The hurricane center also identified another area of concern Wednesday that could cause more grief to Gulf Coast states, including areas of southeastern Texas where Harvey has dumped 52 inches or rain, according to the Weather Prediction Center.

Hurricane forecasters gave the disturbance that could move off the coast of Mexico and into the southwestern Gulf a 20 percent chance of developing over five days. They said it would be slow to organize and that it’s too early to tell how much rain it could bring.

“Whether, or to what extent, it would affect the Harvey-impacted areas is unknown,” Erdman said. “But it’s something we have to watch for the entire Gulf of Mexico.”

If it becomes a named storm, it would be Jose.

Tropical Storm Irma on visible satellite Aug. 30, 2017

Update 2:11 p.m.: The National Hurricane Center has identified an area of concern in the Gulf of Mexico, giving it a 20 percent chance of tropical development over the next five days.

Forecasters said an area of low pressure could form over the southwestern Gulf of Mexico by the weekend. Development, if any, would be slow as it moves north.

“If this system does develop, it could bring additional rainfall to portions of the Texas and Louisiana coasts,” hurricane center experts wrote in their 2 p.m. update. “However, any rainfall forecast is uncertain at this time range and it is too soon to determine any impacts.”

Update 11 a.m.: Tropical Storm Irma formed this morning 420 miles west of the Cabo Verde Islands with 50 mph winds, but is expected to strengthen and could become a hurricane this week.
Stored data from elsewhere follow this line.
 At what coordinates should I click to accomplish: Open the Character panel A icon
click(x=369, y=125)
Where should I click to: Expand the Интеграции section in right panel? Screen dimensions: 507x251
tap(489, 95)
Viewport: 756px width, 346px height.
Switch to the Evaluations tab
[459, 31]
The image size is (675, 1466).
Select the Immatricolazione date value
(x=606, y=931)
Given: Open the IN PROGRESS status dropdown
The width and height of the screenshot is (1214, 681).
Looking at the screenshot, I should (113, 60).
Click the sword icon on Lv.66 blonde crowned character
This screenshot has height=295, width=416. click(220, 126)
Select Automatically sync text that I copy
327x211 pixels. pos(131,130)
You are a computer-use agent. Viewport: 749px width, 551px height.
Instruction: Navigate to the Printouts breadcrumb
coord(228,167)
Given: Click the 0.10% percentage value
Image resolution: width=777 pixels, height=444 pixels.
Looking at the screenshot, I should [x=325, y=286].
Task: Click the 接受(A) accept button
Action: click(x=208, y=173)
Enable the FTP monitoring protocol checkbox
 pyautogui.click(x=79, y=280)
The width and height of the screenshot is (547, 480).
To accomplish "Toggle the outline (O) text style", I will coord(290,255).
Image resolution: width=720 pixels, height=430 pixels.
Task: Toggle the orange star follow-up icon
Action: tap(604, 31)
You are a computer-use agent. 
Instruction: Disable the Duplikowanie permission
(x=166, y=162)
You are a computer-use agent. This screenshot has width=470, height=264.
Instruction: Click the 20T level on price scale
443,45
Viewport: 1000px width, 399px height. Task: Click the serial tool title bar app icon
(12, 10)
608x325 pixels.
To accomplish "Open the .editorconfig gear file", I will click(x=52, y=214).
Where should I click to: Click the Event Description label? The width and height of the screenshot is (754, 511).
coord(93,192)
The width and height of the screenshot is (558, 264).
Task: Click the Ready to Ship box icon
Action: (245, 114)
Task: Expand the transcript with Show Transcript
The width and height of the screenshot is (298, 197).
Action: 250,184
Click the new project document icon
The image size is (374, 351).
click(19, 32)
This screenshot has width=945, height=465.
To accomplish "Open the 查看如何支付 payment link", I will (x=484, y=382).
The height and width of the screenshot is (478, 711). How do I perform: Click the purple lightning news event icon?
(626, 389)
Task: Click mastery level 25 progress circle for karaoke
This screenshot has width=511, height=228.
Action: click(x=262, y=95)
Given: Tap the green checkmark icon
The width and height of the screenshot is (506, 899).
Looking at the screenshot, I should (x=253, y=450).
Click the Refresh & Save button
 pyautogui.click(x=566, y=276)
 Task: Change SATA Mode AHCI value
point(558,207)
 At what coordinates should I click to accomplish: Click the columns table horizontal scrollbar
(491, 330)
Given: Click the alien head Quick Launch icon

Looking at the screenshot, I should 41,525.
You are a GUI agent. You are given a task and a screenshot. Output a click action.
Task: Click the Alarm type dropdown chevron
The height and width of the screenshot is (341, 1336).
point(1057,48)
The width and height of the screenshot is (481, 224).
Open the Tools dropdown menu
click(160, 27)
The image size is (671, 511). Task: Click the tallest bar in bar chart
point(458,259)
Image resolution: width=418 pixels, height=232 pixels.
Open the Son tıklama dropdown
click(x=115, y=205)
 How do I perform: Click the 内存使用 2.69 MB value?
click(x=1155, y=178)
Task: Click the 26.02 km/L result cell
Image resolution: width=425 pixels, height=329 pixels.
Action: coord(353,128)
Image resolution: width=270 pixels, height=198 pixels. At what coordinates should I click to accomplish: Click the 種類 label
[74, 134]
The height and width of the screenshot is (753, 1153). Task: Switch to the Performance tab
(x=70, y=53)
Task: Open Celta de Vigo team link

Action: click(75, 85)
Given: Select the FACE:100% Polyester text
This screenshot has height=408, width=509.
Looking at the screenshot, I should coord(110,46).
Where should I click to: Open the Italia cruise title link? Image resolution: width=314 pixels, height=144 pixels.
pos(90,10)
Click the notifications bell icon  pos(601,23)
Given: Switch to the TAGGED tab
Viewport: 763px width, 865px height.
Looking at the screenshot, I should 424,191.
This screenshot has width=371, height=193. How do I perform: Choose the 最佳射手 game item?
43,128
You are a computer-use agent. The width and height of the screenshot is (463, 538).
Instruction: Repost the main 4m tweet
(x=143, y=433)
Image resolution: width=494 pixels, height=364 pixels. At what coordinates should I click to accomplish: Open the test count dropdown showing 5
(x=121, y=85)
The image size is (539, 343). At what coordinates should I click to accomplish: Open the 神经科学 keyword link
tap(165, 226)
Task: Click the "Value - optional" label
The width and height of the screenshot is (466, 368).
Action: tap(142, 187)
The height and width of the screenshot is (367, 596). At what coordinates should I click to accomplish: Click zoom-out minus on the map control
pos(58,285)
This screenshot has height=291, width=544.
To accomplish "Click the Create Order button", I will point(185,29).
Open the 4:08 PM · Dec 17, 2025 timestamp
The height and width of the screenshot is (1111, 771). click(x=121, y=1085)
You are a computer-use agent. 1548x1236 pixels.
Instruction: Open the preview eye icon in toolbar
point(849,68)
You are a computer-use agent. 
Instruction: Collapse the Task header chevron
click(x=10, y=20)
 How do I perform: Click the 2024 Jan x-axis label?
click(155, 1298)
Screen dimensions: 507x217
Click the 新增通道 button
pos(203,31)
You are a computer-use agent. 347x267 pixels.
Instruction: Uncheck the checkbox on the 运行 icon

In its first advisory on the nascent cyclone, hurricane center forecasters said they expect Irma to become a hurricane on Friday.

“However, Irma will be moving over more marginal water temperatures and into drier mid-level conditions, which should temper the intensification rate,” forecasters wrote in their 11 a.m. forecast.

Find everything you need to know about hurricane season on The Post’s storm page. 

The official 5-day intensity prediction shows Irma becoming a hurricane within 48 hours, and maxes the storm out with 90 mph winds at 120 hours.

With the storm being so far from land, there are no watches or warnings in effect.

Irma’s long-term path is unclear with it expected to move “somewhat unusually” toward the west-southwest.

AccuWeather forecasters said they expect to track Irma through the middle of September as it will take about a week for it to make its trek west.

“All interests in the eastern Caribbean will need to monitor the progress of this evolving tropical cyclone, especially next week,” said AccuWeather hurricane expert Dan Kottlowski. “It is way too soon to say with certainty where and if this system will impact the U.S.”

Related: Will a hurricane be named after you this season? 


Update 8:50 a.m.: The National Hurricane Center will begin issuing advisories on Tropical Storm Irma at 11 a.m.

Irma, the ninth named storm of the 2017 hurricane season, is located west of the Cabo Verde Islands and has been organizing steadily this week. The system was previously designated Invest 93L.

“While 93L certainly could form into a powerful and destructive storm as it barrels towards the Americas, it will take about a week for the system to make its trek westward across the Atlantic Ocean,” AccuWeather meteorologist Faith Eherts wrote in a blog this morning. “During this time, plenty of atmospheric factors will come into play to determine its path.”